-Hola, soy Laura Klein.
-Pedro Alfonso, encantando de conocerte.
-Perdona, no los he presentado -se disculpó Paula.
Después de hacer las presentaciones, las tres mujeres lo miraron aún con más interés.
-¿Quieres comer con nosotras? -preguntó Florencia.
-No, sólo iba a parar cinco minutos. Hay mucho trabajo que hacer. Voy a sacar la pasta de la nevera y luego seguiré con lo mío. Pero gracias.
-Como quieras.
-Encantado de conoceros.
-Lo mismo digo -sonrió Laura, coqueta.
Tres horas después, Pedro oyó risas en la parte delantera de la casa.
-Dale un beso a las niñas de mi parte -oyó que decía Paula.
-Claro que sí -contestó Florencia.
-Y acuérdate, tienes que averiguar si tu nuevo amigo es un manitas en todo -oyó que decía Laura, la más joven.
Pedro se mordió los labios para no soltar una carcajada.
-Venga, chicas -las llamó Brenda-. Nos espera muestro carruaje.
Unos minutos después, Paula se dió la vuelta y... se encontró de cara con él. Pareció que iba a acercarse, pero no lo hizo, como si algo la detuviera. Pedro la saludó con la mano y ella hizo un gesto con la cabeza antes de volver a la casa. Y durante el resto de la tarde, Pedro tuvo que recordarse a sí mismo que estaba allí para trabajar, no para tomar café y charlar con la dueña de la casa. Aunque le gustaría saber si él era la razón por la que Paula Chaves se había puesto colorada.

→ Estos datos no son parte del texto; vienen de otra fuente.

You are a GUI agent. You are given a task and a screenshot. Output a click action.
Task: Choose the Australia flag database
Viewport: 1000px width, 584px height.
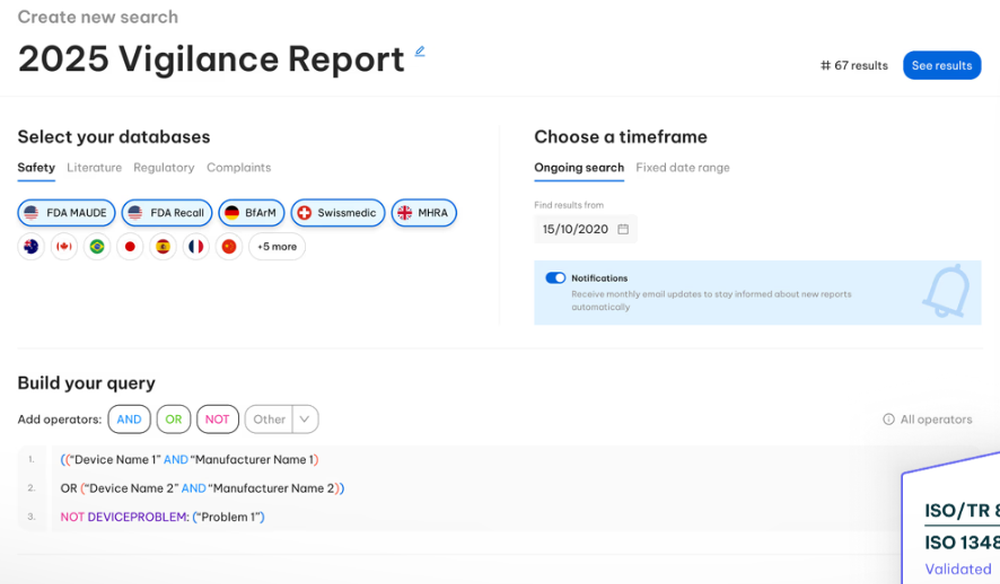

El viernes, a las ocho, Paula no estaba en su sitio de siempre, delante del cuadro. Pedro se acercó al pie de la escalera, pero no se atrevió a subir. No sabía lo que había arriba. ¿Enormes dormitorios de techos altos o cuartos diminutos necesitados de renovación? Quizá algún día Paula le dejaría verlo. Quizá habría un ático fabuloso... Pedro miró hacia arriba, pero todo estaba a oscuras. No había encontrado la oportunidad de pedirle que cenase con él. Por ahora, lo único que había conseguido era un tonto «a mí me gusta el cuadro». «Bien hecho, Romeo». Se puso a silbar, mirando alrededor. ¿Dónde estaba Paula? Luego miró El gran azul, buscando un paisaje y entonces, de repente, notó que un rostro lo miraba desde la tela. Le dió tal susto, que tuvo que dar un paso atrás. Pero en cuanto parpadeó la imagen había desaparecido. El cuadro, de nuevo, no era nada más que un montón de manchas azules. Volvió a dar un paso atrás, restregándose los ojos con las manos. ¿Estaría empezando a ver visiones? El sonido de unos pasos anunció entonces la llegada de ella.
-Hola.
-Hola, Pedro.
-Oye, ¿Estás segura de que este cuadro es un paisaje?
-No, es un bodegón de manzanas azules.
-Ah, qué graciosa. La cosa es... no sé, me ha parecido ver un rostro ahí.
-Un rostro -repitió ella.
-Sí, una cara. O a lo mejor me estoy volviendo loco en tu maldito jardín, no sé.